Document segment:
-- start --

Question: “Was that all?”

Answer: “Yes, I think it was; I know it was.”

Question: “What time did she leave home?”

Answer: “About a quarter to 12.”

Question: “How old was Mary Phagan?”

Answer: “She was nearly 14 years old. She would have been 14 on June 1.”

At the mention of her daughter’s fourteenth birthday, the mother broke down for the first time. It was not evident what had happened as she hid her face with her large fan and no one knew that she was gently sobbing until a minute later.

Tells of Girl’s Beauty.

Here followed questions and answers in which the mother told that Mary Phagan was large and well developed girl for her size and what she was fair complected and decidedly pretty.

“Was she pretty or ugly?” the solicitor asked directly and yet in the kindest tone.

“She was pretty, mighty pretty,” the mother replied.

“Did not she have dimples in her cheeks?” pressed the solicitor.

“Yes, a dimple in either cheek,” replied the mother.

Mrs. Coleman was then asked to describe the dress her child had worn on the morning when she bade her goodby and told her she was going to the pencil factory to draw her pay.

A moment later an attachee of the solicitor’s office had spread out on the floor before the mother and the jury the clothes which the girl wore when her dead body was found.

-- end --

Written request A:
Give the Mary Phagan testimony from "Tells of Girl’s" up to and including "pressed the solicitor." again, replacing "dimples" with "freckles".
Written request B:
Write the next part of the Mary Phagan testimony, starting after its last sentence.

Given entries:

-- start --

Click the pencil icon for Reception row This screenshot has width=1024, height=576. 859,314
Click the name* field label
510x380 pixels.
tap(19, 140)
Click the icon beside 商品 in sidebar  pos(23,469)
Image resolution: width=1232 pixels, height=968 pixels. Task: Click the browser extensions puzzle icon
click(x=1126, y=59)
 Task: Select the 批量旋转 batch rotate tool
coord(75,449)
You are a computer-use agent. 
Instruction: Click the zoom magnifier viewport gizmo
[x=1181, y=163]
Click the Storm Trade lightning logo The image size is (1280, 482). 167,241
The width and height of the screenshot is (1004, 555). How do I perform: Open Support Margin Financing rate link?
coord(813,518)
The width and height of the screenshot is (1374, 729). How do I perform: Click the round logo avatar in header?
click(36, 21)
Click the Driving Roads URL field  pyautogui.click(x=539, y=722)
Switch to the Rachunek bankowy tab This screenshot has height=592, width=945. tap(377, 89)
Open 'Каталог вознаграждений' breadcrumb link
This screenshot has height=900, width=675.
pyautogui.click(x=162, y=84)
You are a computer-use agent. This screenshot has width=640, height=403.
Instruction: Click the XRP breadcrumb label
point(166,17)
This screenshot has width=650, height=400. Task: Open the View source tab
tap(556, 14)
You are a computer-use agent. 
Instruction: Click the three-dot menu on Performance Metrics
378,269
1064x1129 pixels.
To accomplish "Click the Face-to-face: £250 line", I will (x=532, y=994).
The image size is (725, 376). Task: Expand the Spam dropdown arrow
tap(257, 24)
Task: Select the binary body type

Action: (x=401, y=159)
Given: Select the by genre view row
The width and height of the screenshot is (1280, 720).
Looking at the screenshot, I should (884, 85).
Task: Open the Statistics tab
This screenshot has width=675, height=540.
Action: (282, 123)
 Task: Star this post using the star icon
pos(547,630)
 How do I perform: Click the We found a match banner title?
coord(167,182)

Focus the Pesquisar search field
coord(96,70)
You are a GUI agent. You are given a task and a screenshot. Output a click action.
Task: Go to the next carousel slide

-- end --

Written reply A:
Tells of Girl’s Beauty.

Here followed questions and answers in which the mother told that Mary Phagan was large and well developed girl for her size and what she was fair complected and decidedly pretty.

“Was she pretty or ugly?” the solicitor asked directly and yet in the kindest tone.

“She was pretty, mighty pretty,” the mother replied.

“Did not she have freckles in her cheeks?” pressed the solicitor.

Written reply B:
“How long had it been since the girl had worked at the factory?” the solicitor asked while his employee was unwrapping the bundle of clothing.

“She had not worked there since the previous Monday,” Mrs. Coleman replied.

The woman had been shading her eyes from the sun’s rays during the examination, and suddenly she removed it and spied the clothes. She had previously sobbed when telling of her daughter’s age, and of the little personal traits about her; but when she perceived the garments the child had worn when she last kissed her goodby, little thinking it was forever on earth, a great shudder passed over her frame.

A burst of sobbing seemed to give her relief, and when the deputy brought her a glass of water she recovered sufficiently to drink it and to thank him so quietly that her voice was again audible only a fe feet away.

The mother’s agony at the sight of her dead child’s clothing was enough proof that she had identified them in the mind of the solicitor, and he declared that he had no more questions to ask.

Cross-Examination by Rosser.

Luther Z. Rosser, for the defense, took up the unpleasant task of cross-examination.

“Is that Miss Mary’s hat?” he asked in as kindly a way as his great voice and rugged bearing would permit.

“Yes,” sobbed the mother.

“She wore a pale blue ribbon and a small bunch of flowers on her hat when she left home, didn’t she?” the lawyer asked.

“Yes,” came the faint reply.

“Those are her clothes, then?” queried the attorney.

“Yes, I recognize them as hers,” said Mrs. Coleman.

Attorney Rosser turned from the matter of clothes, apparently satisfied, and started a new line of questioning.

“How far do you live from a car line?” he asked suddenly.

“About two blocks.”

“Is there a store near where you live, and who keeps it?”

“Mrs. Smith keeps a store near my home.”

“What time did Miss Mary leave home that Saturday morning?”

“About a quarter to 12,” the mother replied.

“Do you know whether she started out to walk or to catch a car to town?”

“I think she caught a car; she always did.”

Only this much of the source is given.